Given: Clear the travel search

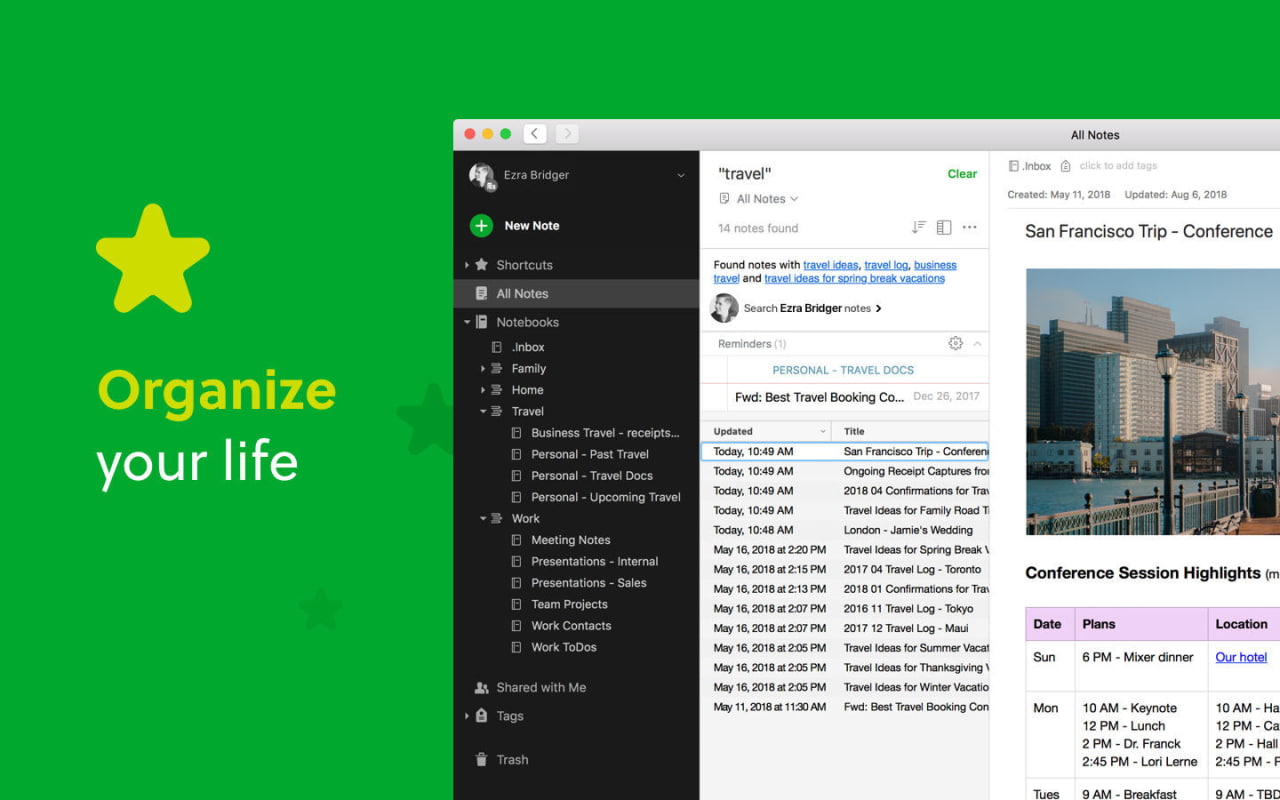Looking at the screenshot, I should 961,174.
##############################
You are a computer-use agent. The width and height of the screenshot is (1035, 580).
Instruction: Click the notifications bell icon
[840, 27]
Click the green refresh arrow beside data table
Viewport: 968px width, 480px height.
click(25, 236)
##############################
# JOB:
Copy the records from the line with "Click the green" through the line with "click(25, 236)", requests included, and give only those lines. Scale each answer coordinate by 1.75 and round it to a whole number, with halves rounding up.

# EXERCISE RESPONSE:
Click the green refresh arrow beside data table
Viewport: 968px width, 480px height.
click(44, 413)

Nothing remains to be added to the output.